Karin Bennett, 63, was befuddled. She checked each room in the house, calling “Tabitha”, but the black pavement-special kitty had vanished. She searched her neighbour’s house, where the adventurous feline liked to visit – but no luck.

She returned home and resorted to checking in all the kitchen cupboards, the oven, deep freeze and the fridge.

“Meow! Meeeow!!”

Puzzled, Bennett began looking under the garden plants.

Earlier that morning, she had put a comforter in the washing machine, her second load for the day, before going out to do her shopping. When she returned she heard the troubling meows and began tracking her missing minx.

Bennett was standing in the kitchen wondering how to solve the puzzle when the washing machine went “Ting! Ting! Ting!” She had had problems with the machine before and assumed it was acting up again. She wandered over to it and pressed the “spin” button. But as she pressed it, she saw a furry face through the machine’s glass, mouth open and eyes like saucers.

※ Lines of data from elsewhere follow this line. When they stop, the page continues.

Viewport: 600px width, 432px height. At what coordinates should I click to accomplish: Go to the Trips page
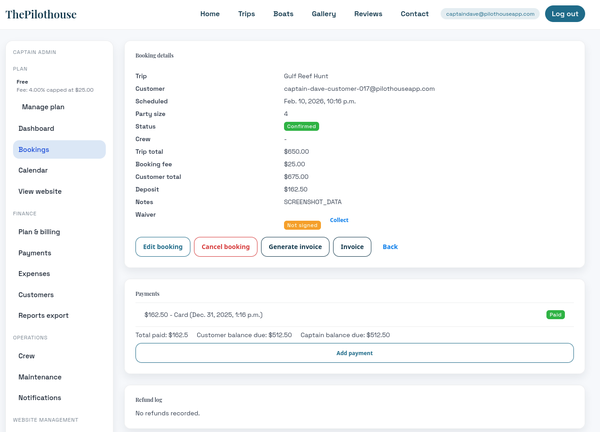[x=246, y=14]
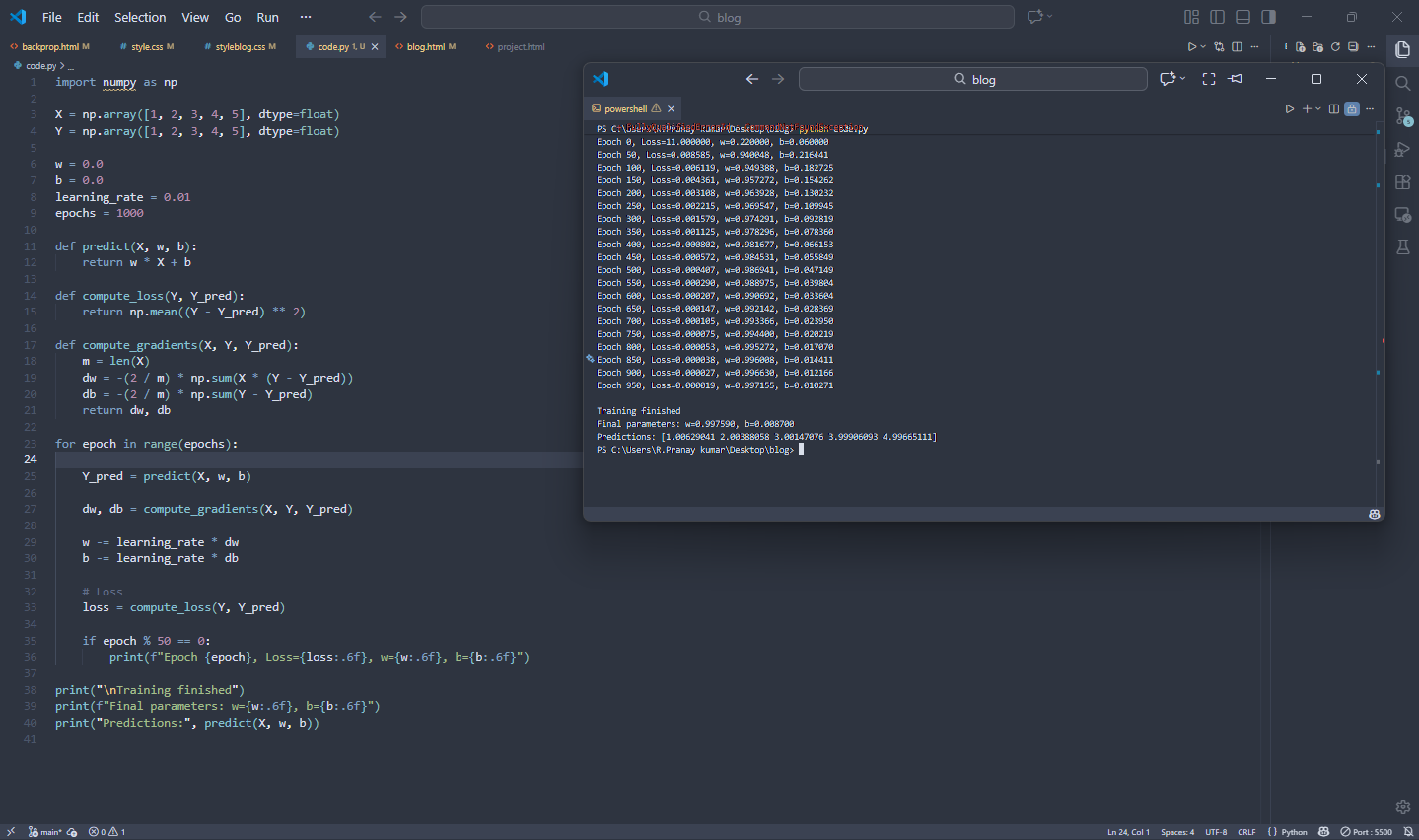
Task: Open the run button dropdown chevron
Action: point(1203,46)
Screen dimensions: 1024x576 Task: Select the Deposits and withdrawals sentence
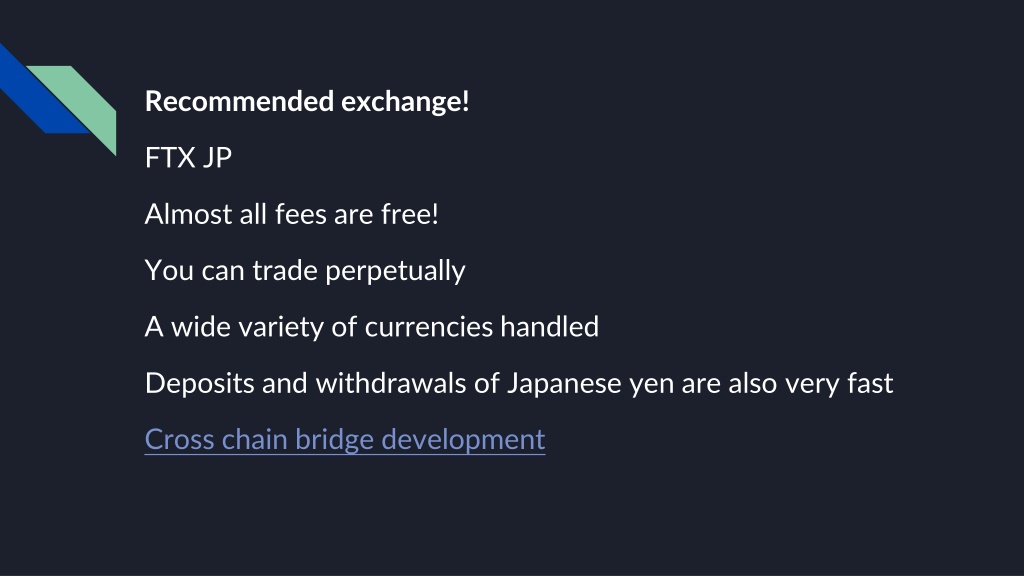(519, 383)
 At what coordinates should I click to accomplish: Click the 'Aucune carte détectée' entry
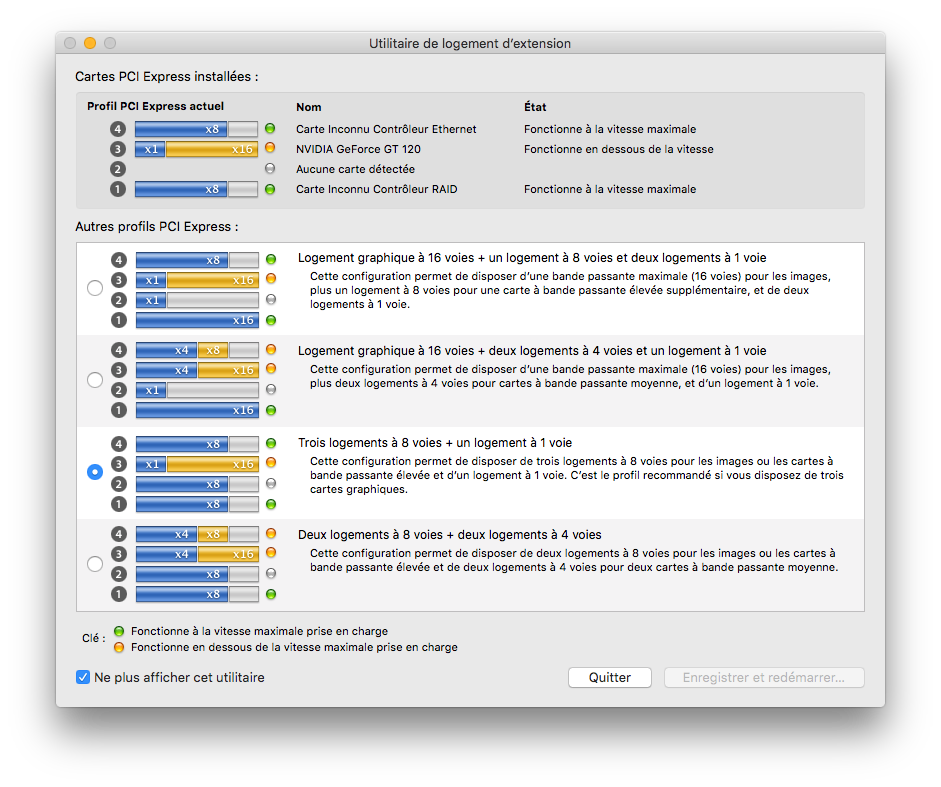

Tabitha! It was one hour and 45 minutes since Bennett had put the washing in.

She freaked. Too frightened to open the machine herself, she called her neighbour who quickly turned off the electricity mains.

But the washing machine door wouldn’t budge. So she ran outside, and found a gardener at the Sonneglans Park retirement village, where she lives. She asked him for help. Together they pried the “rat-cat” out. It was a shrivelled beast, half its normal size.

Bennett called the local vet, who was about to take a lunch break, and told him to hold his horses.

Tabitha was treated for shock and had hypothermia. She had water on the lungs. Distraught, Bennett went home and sobbed. “Please don’t take my cat away,” she thought.

But when she went to collect her cat five hours later, she was shocked. Tabitha had gone from being half her size to now being double her size. The vet assured Bennett this was just because they had blow-dried the moth-eaten mouser’s coat and put her on a heat pad to combat the hypothermia.

“It could happen to anybody,” said Bennett after she had calmed down. “She must have been sleeping in there.”

When she brought Tabitha home, the cat didn’t seem impressed with such a simple explanation. “She turned her back on me totally, like it was my fault that she was washed and rinsed.

“The vet told me she had lost seven of her nine lives… I can now see the funny side of it, but you can imagine my shock.”

Tabitha seems to have already forgotten her trauma. Already she has gone back to hiding in weird places again.

Bennett knows she’s got one thing to be grateful for. With the increase in the cost of living, she stopped using hot water in her washing machine months ago.